In some cases, the rules may block tools that pose little or no risk to university data. For example, researchers increasingly run open-source large language models locally on secure computers or university servers (like at Michigan).

In these cases, the model runs entirely on the researcher’s own machine rather than sending data to an external company. Because the system operates locally, the data never leaves the computer. If I install Ollama (MAC) or AnythingLLM (Windows) on my personal computer and Llama 3.2, my use of GenAI and LLMs poses no more risky to data privacy than opening a dataset into SPSS or Excel.

Example of asking a question sent to Llama3.2 on my computer, running via Ollama. In this example, no data is sent to anyone. My query and response stay on my computer.

These examples illustrate a broader point. University rules about AI tools were largely designed to control how external software services handle institutional data. This makes sense, particularly as many users do not have the willingness or ability to carefully comb through the privacy policy to identify risks.

Research practices, however, often involve experimental tools, locally installed models, or automated computational workflows that do not fit neatly into that model. A more flexible approach will therefore be necessary.

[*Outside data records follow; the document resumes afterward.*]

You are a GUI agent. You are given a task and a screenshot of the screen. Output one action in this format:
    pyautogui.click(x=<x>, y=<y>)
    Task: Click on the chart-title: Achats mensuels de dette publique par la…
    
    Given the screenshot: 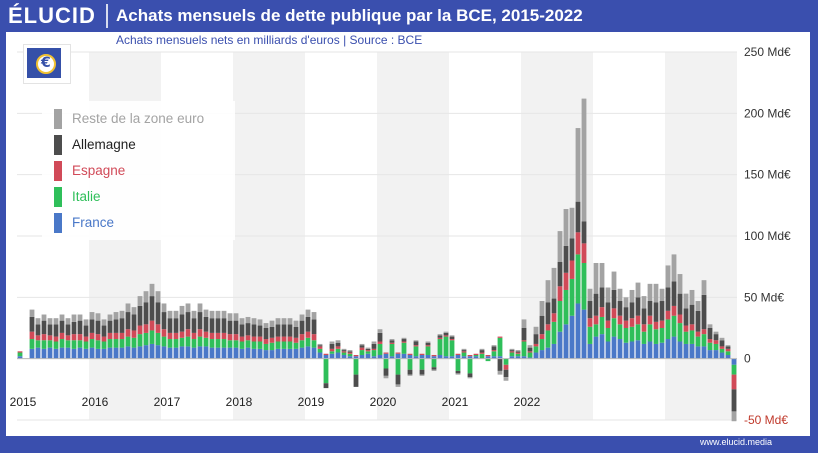 What is the action you would take?
    pyautogui.click(x=350, y=16)
    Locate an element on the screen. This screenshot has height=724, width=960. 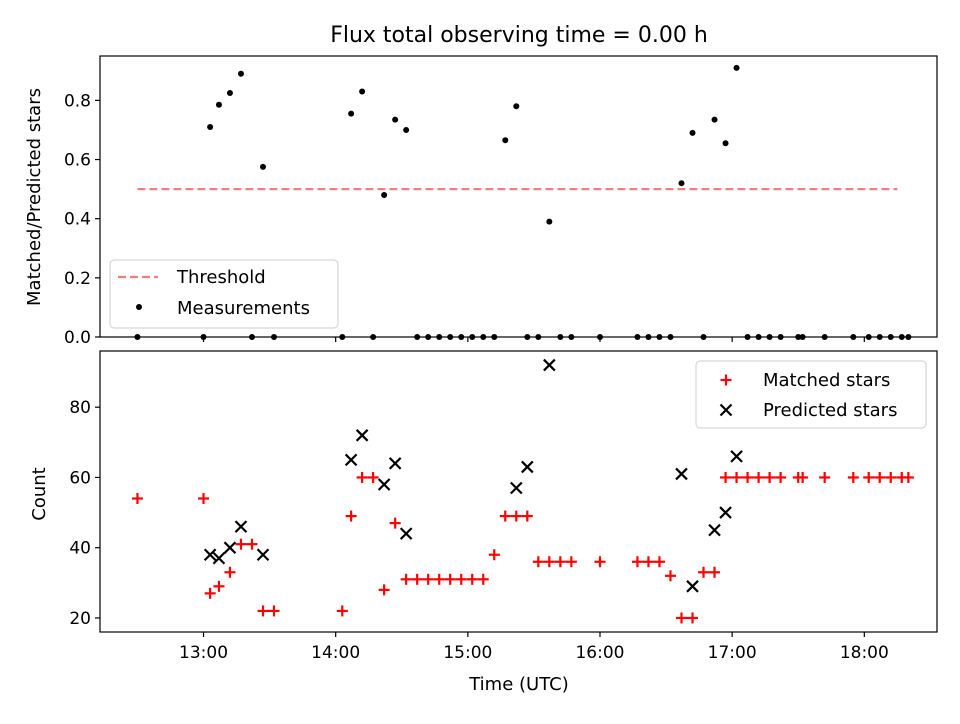
top-legend-box is located at coordinates (224, 294). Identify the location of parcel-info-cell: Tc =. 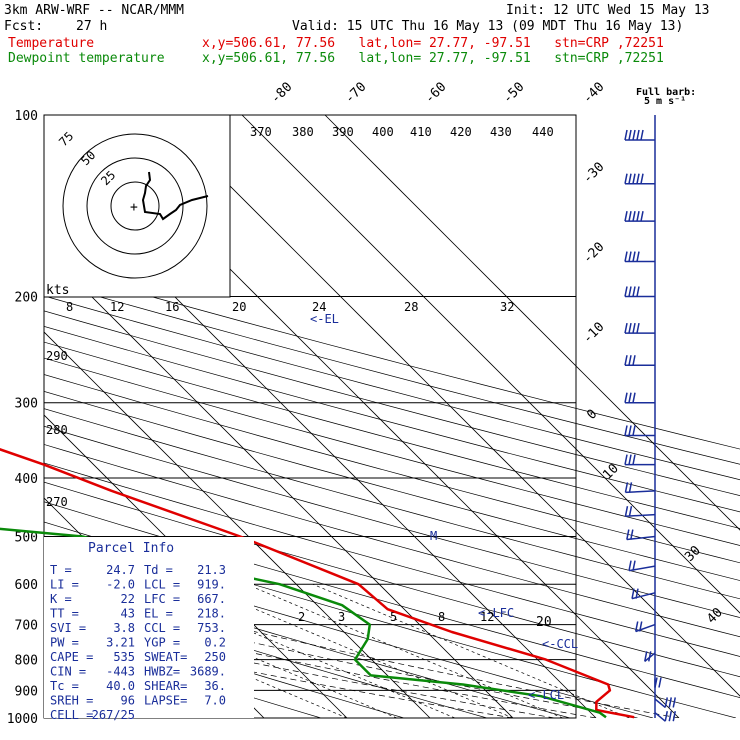
(64, 686).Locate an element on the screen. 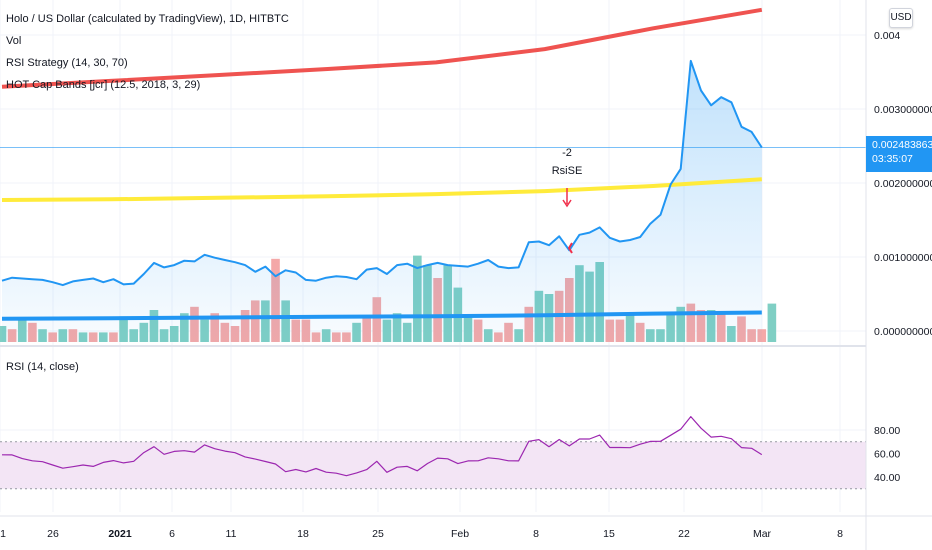 Image resolution: width=932 pixels, height=550 pixels. rsi-indicator-label: RSI (14, close) is located at coordinates (42, 367).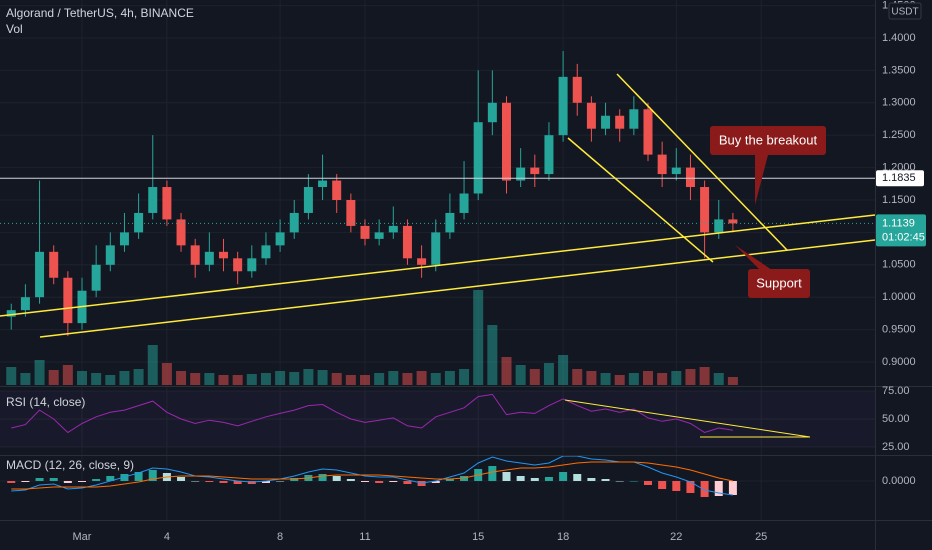 This screenshot has width=932, height=550. I want to click on y-tick-label: 0.9000, so click(899, 362).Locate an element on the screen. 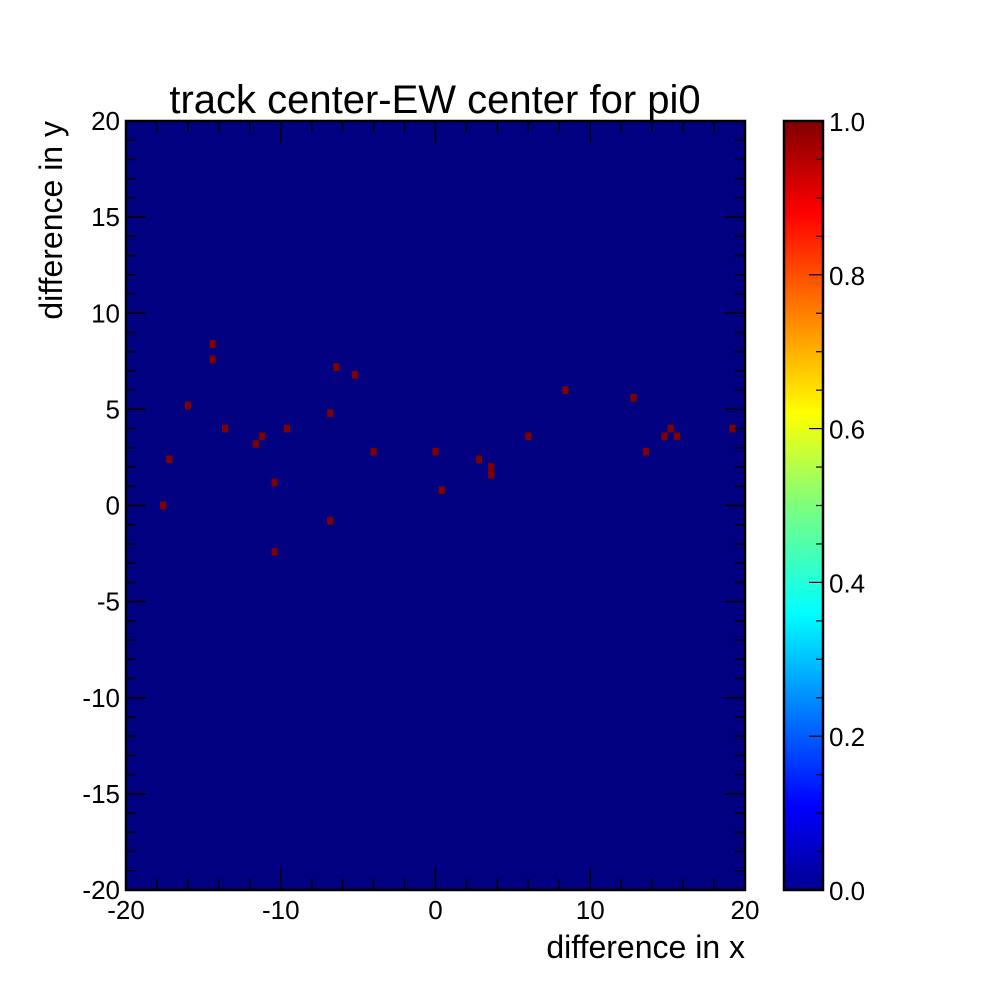 This screenshot has height=1000, width=1000. x-tick-label: 20 is located at coordinates (746, 910).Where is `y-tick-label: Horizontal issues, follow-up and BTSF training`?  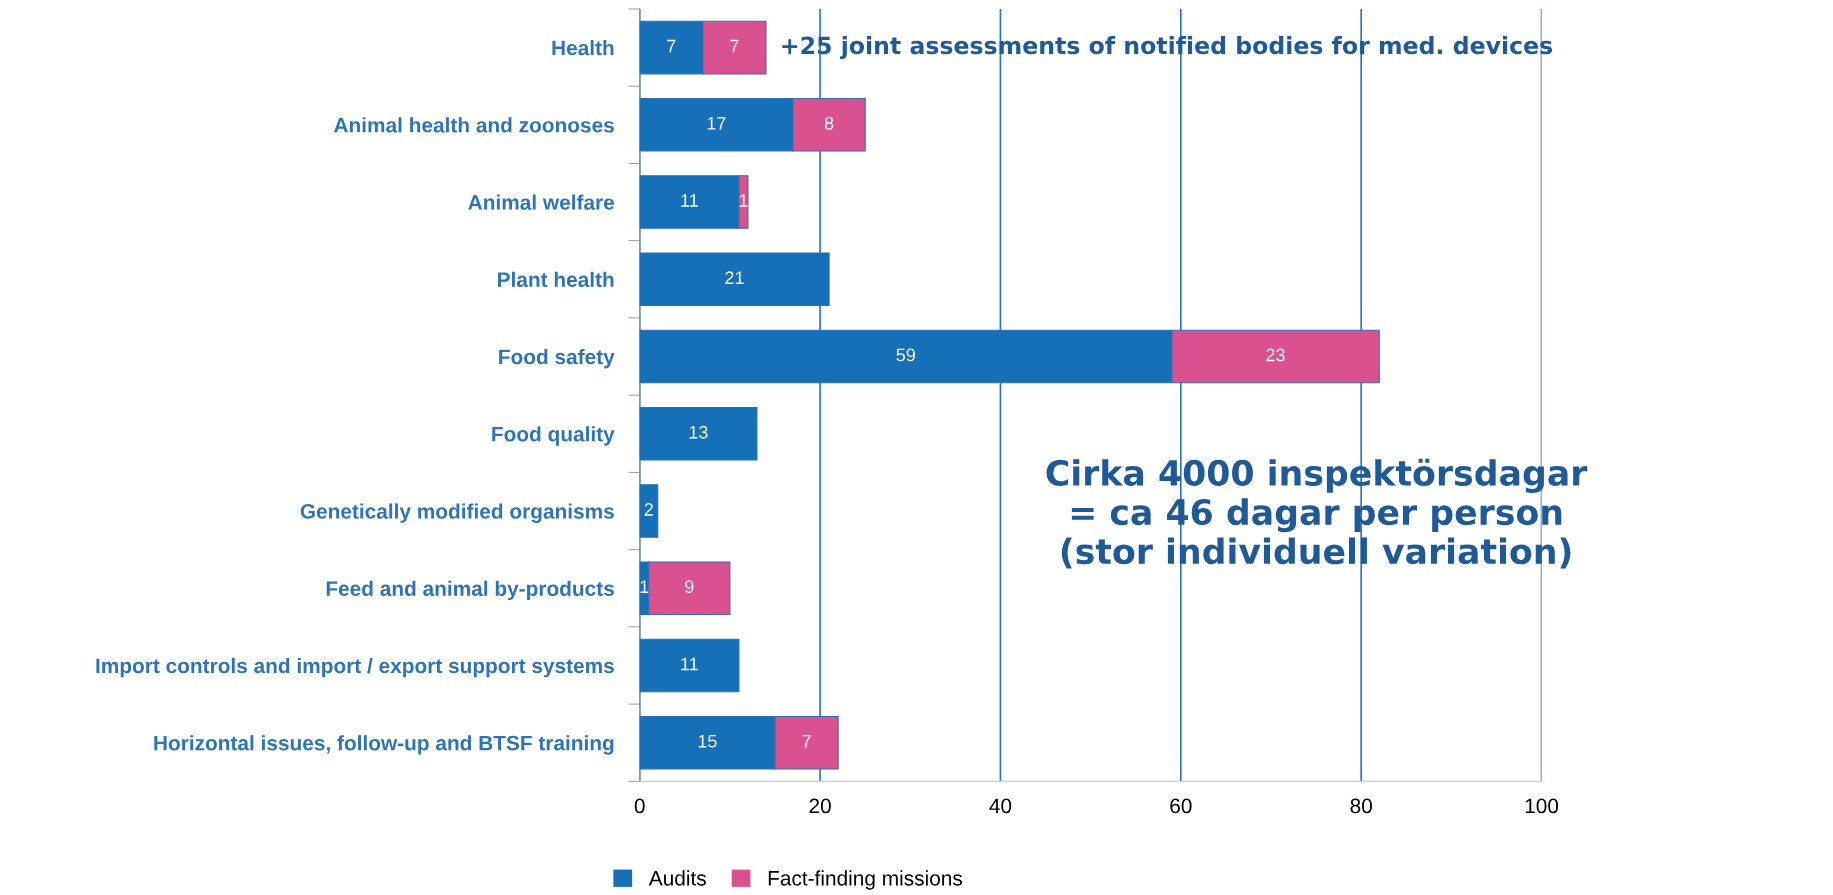 y-tick-label: Horizontal issues, follow-up and BTSF training is located at coordinates (384, 745).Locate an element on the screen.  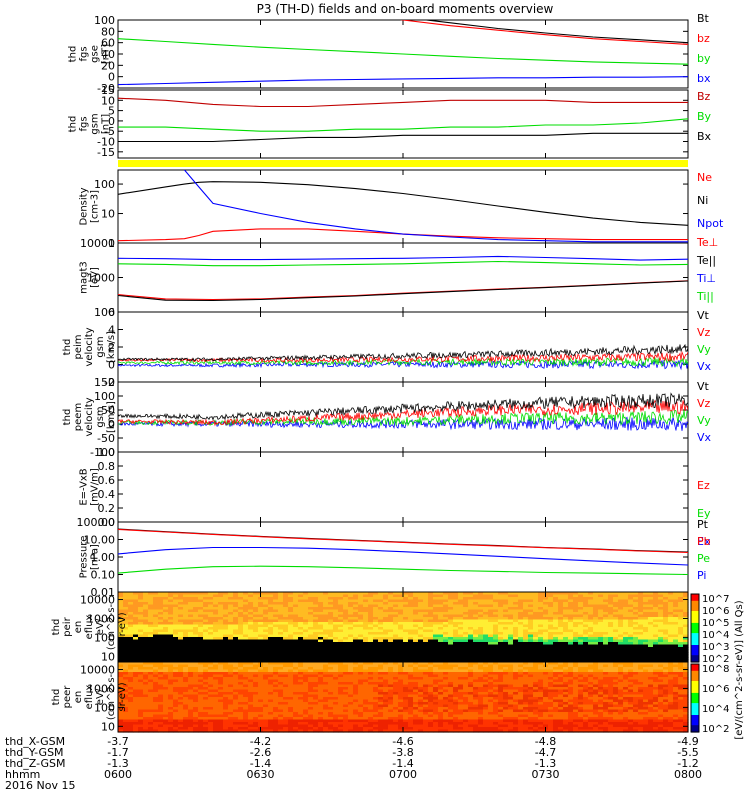
series-line-Ni is located at coordinates (403, 204).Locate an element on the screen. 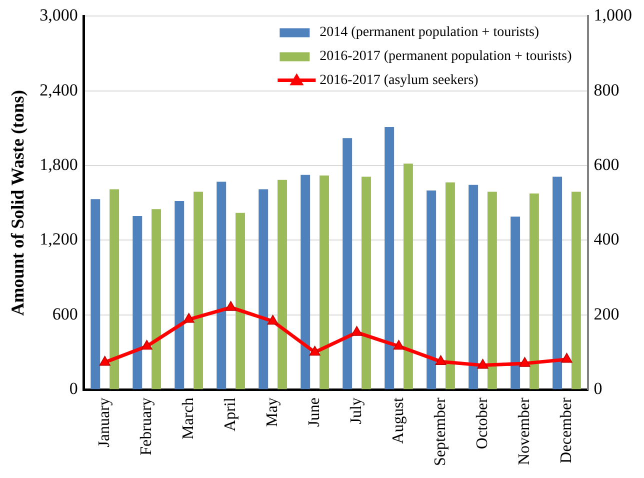 This screenshot has width=644, height=478. y-tick-label: 2,400 is located at coordinates (59, 90).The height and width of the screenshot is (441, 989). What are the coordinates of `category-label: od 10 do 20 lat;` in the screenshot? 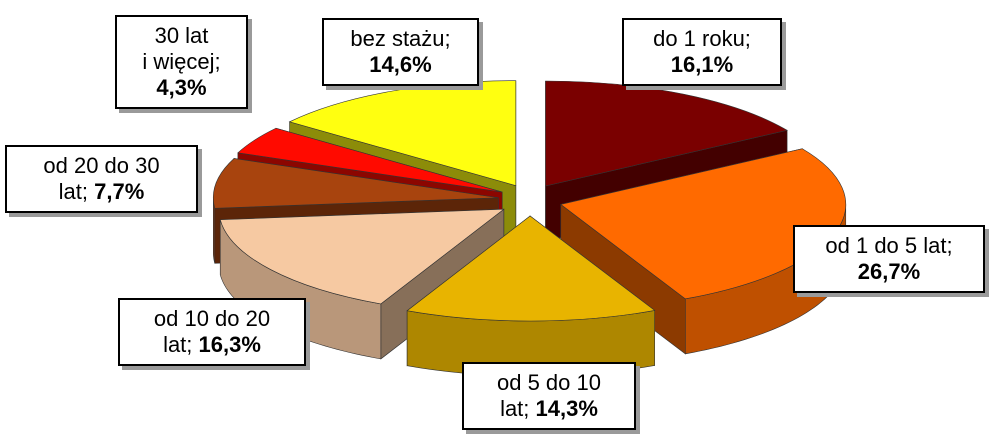 It's located at (212, 332).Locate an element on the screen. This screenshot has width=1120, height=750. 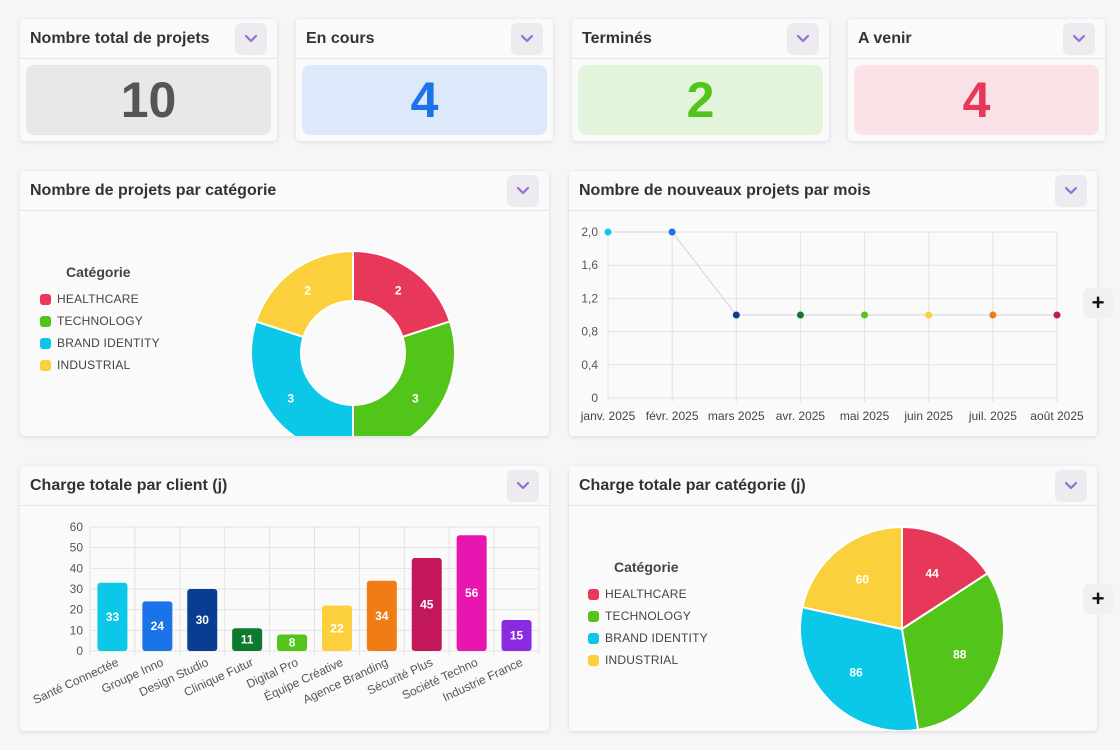
bar-value-label: 45 is located at coordinates (427, 605).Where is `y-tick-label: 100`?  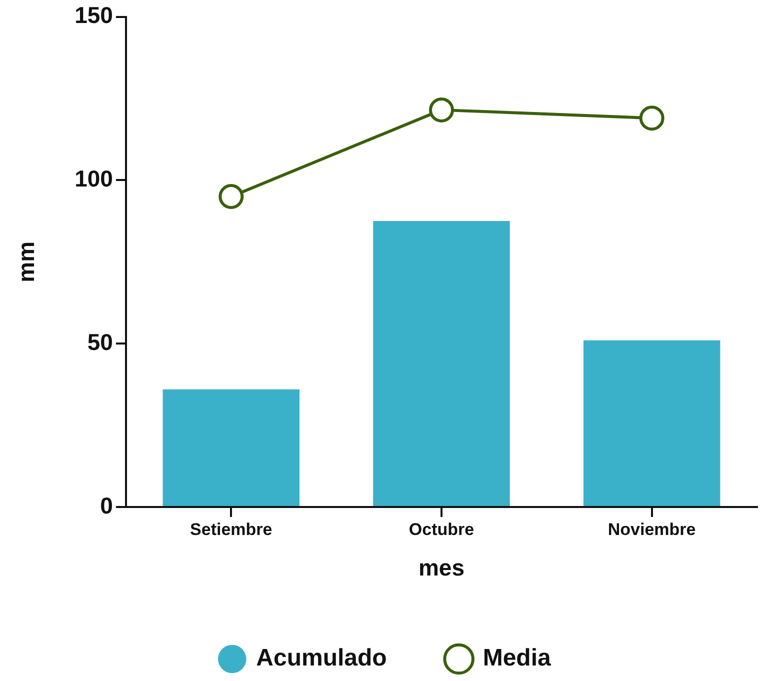 y-tick-label: 100 is located at coordinates (94, 179).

Universities could consider options such as research exceptions, controlled experimentation environments, or review processes similar to those used for data governance or institutional review boards. These mechanisms would allow researchers to use emerging AI tools while appropriately safeguarding sensitive institutional data.

The goal of university policies should not simply be to limit the use of new technologies. It should be to protect institutional data while allowing researchers the freedom needed to study those technologies themselves. As artificial intelligence becomes more deeply integrated into academic work, universities will likely need to refine their policies in order to balance both goals.